Although I am not very competent in genetic literature, and therefore have only partially understood the whole paper, two questions (perhaps two NON-questions, for cleverer people than me) seem to be bothering me since I made the effort to read the article. Let me try and attempt to expose them here just in case someone wishes to answer them, even though we are in August, probably on holidays, and who the Hell cares about my (probably senile) misgivings …
(1) If I have understood evolution theory, one thing seems to be certain: there is no previous intelligent design in the course it takes. Therefore, as in vision, species have developed different systems which have the same effect for each of them: to be aware of the world around by “seeing” it.

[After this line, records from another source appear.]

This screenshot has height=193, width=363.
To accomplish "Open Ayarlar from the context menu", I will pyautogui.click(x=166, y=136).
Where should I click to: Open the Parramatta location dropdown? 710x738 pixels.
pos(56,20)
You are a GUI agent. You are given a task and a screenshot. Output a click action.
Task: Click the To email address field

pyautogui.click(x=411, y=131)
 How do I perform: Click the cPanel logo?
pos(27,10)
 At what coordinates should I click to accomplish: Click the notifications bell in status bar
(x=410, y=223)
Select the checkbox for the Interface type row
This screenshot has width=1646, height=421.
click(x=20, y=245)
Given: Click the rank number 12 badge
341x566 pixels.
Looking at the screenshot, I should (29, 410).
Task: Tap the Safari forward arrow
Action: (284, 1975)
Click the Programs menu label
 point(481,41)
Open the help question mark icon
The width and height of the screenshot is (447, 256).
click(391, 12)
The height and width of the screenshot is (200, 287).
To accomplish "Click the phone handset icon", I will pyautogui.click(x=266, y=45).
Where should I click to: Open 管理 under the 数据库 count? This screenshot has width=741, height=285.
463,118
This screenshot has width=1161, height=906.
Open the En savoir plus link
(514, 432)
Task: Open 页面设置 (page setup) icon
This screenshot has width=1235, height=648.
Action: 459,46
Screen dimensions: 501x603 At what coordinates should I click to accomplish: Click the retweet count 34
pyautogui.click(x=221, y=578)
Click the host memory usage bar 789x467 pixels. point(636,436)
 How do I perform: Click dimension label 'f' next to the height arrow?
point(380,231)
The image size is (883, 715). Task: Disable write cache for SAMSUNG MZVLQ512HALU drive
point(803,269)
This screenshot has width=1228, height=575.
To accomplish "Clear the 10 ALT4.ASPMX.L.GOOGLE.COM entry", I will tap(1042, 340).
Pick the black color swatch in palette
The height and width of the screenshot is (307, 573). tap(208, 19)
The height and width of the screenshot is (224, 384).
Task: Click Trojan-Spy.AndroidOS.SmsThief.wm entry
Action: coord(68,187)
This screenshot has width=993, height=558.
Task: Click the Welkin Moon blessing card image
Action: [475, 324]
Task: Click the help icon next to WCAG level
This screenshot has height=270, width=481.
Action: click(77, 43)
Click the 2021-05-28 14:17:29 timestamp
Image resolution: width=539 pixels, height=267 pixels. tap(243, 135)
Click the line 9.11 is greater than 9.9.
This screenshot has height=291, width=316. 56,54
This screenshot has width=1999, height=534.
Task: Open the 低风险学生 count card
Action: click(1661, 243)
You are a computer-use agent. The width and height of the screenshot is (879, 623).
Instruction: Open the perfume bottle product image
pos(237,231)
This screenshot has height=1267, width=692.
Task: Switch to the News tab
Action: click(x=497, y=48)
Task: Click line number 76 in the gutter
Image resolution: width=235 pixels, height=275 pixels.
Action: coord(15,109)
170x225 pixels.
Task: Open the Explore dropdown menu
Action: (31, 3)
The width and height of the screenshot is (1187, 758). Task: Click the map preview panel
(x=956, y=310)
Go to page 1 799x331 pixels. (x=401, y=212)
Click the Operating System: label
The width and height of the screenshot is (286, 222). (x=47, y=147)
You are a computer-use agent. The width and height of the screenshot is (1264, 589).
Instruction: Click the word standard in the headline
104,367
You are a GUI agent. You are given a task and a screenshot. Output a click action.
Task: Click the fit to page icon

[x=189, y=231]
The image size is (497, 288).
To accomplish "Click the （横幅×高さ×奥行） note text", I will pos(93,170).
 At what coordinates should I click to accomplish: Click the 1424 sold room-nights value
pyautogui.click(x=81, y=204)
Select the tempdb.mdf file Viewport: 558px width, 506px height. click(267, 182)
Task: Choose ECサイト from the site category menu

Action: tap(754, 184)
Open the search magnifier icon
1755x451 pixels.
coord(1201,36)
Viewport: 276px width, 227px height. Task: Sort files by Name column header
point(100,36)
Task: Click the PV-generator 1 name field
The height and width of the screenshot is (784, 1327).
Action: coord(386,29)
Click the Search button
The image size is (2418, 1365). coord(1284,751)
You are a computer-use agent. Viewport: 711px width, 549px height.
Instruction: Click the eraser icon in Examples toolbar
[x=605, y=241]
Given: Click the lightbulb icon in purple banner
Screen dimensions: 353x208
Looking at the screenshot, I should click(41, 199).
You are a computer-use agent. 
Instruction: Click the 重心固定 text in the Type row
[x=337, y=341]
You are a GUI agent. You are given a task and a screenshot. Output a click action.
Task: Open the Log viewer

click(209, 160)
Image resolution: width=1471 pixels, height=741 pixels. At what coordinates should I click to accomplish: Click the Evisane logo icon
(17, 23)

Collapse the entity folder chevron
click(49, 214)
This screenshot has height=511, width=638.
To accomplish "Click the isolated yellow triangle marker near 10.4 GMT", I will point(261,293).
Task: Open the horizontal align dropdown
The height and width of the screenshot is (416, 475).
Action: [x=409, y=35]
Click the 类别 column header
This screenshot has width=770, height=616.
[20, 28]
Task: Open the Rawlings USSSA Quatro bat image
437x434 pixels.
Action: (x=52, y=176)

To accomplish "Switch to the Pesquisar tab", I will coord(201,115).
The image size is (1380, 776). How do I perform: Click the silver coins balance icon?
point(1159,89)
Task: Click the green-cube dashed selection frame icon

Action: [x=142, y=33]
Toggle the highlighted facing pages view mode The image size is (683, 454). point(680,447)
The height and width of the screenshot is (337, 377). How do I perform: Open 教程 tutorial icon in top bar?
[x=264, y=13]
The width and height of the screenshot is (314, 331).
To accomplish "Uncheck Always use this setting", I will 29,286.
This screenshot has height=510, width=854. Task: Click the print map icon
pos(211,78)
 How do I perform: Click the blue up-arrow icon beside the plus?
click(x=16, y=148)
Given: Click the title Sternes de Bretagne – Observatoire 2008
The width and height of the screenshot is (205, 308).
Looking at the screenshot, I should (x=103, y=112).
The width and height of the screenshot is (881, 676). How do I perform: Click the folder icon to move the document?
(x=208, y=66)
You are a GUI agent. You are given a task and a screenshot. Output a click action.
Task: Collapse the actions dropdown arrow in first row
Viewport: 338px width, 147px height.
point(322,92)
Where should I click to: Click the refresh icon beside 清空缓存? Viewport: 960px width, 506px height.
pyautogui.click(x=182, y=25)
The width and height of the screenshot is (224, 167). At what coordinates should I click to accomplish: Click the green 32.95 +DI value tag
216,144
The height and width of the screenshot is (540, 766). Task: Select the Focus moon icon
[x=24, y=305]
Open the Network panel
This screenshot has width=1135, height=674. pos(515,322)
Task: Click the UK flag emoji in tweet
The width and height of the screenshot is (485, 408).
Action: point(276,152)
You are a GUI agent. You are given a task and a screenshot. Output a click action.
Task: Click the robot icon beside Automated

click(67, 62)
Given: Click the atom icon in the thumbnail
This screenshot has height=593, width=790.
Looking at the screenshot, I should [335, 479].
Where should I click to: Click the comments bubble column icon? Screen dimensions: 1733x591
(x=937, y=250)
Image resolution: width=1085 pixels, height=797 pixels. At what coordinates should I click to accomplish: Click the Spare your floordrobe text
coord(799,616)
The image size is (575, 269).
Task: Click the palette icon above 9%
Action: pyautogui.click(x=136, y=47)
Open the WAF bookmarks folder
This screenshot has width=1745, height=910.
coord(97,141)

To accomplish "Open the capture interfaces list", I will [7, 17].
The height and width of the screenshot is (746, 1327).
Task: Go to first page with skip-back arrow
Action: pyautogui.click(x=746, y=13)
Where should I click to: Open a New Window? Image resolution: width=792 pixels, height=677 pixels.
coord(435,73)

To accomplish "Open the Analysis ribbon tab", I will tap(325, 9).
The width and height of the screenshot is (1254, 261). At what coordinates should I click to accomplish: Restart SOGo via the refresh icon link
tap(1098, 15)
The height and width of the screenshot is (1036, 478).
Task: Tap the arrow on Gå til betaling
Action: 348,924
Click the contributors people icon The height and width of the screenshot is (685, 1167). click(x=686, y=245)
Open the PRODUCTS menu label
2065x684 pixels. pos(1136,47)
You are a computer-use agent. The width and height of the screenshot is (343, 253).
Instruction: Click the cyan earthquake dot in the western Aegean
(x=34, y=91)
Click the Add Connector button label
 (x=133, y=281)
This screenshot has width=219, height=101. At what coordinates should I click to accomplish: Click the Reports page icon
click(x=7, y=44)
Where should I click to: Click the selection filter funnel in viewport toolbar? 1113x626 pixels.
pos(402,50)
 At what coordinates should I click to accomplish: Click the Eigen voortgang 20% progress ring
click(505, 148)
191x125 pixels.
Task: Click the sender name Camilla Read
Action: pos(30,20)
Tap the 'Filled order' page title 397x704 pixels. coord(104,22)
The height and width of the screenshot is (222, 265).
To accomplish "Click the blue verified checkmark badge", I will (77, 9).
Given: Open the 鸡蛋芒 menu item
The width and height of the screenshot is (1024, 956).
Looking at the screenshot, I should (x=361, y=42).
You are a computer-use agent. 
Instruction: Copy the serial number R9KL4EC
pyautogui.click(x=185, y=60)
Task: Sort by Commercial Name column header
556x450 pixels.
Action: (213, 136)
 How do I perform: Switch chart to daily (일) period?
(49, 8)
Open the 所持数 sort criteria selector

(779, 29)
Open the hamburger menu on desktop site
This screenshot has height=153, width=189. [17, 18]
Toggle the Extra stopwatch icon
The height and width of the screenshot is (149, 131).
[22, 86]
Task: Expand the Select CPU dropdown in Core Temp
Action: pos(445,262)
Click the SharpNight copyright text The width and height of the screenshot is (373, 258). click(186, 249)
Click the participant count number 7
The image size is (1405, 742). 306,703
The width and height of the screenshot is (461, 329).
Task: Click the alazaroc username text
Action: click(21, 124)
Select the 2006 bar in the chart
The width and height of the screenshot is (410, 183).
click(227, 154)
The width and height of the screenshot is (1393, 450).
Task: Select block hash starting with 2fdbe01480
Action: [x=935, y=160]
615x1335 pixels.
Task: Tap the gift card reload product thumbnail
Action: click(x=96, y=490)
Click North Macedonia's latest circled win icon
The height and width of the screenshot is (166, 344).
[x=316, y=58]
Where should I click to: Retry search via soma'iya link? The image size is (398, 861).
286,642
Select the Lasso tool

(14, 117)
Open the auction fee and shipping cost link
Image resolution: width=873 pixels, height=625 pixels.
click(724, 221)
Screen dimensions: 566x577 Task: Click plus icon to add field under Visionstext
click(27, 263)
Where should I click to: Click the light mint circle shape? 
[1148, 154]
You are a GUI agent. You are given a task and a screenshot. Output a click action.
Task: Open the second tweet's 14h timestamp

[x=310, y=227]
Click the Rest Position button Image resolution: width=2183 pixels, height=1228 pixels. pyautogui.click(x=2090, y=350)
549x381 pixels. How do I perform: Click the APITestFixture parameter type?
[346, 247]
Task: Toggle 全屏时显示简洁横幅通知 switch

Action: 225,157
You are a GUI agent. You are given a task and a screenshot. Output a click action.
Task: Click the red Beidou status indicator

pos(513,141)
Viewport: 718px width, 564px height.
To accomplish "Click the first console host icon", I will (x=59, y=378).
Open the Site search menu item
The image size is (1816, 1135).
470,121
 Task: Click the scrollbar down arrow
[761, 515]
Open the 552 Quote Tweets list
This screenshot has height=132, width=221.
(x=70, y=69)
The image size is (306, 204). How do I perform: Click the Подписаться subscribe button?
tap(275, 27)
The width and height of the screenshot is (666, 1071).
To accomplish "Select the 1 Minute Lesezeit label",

However, if I read the abstract right, in this case, there is a striking similarity between the genetic paths that allow humans and song-learning birds to acquire their faculty. How come? Does that mean that once a pertinent path has been found out (Ok, by chance, of course!), Nature is clever enough to admit it is a good scheme and uses it right away for other species? I can hardly believe this (an intelligent planning) to be the conclusion one should arrive at. If not, then WHAT is the correct conclusion?
(2) In the second part of the abstract, it says that all species show some similar traits, among them, the formation of dialects. Now, the formation of dialects might be thought of as a stage in the history of a language (or of a singing system, I take it). In language, in my theoretical frame at least, there is the evident fact that when communicating, we do a lot more than coding and decoding a linguistic element, i.e., we perform a lot of inferencing on top of it. Therefore, the possible mismatch of the coded material in use when communicating does not prevent fluent communication, which, in turn, is what allows for the claim that our languages change into dialects and eventually into different languages.
If bird-songs do show dialectal differences, as the second part of the above abstract seems to state, a question arises: does communication of birds by using their songs also rely on inferencing (perhaps at a smaller scale than human language, but still…), or does it? If it does not, then, how come there are different dialects of the same bird songs?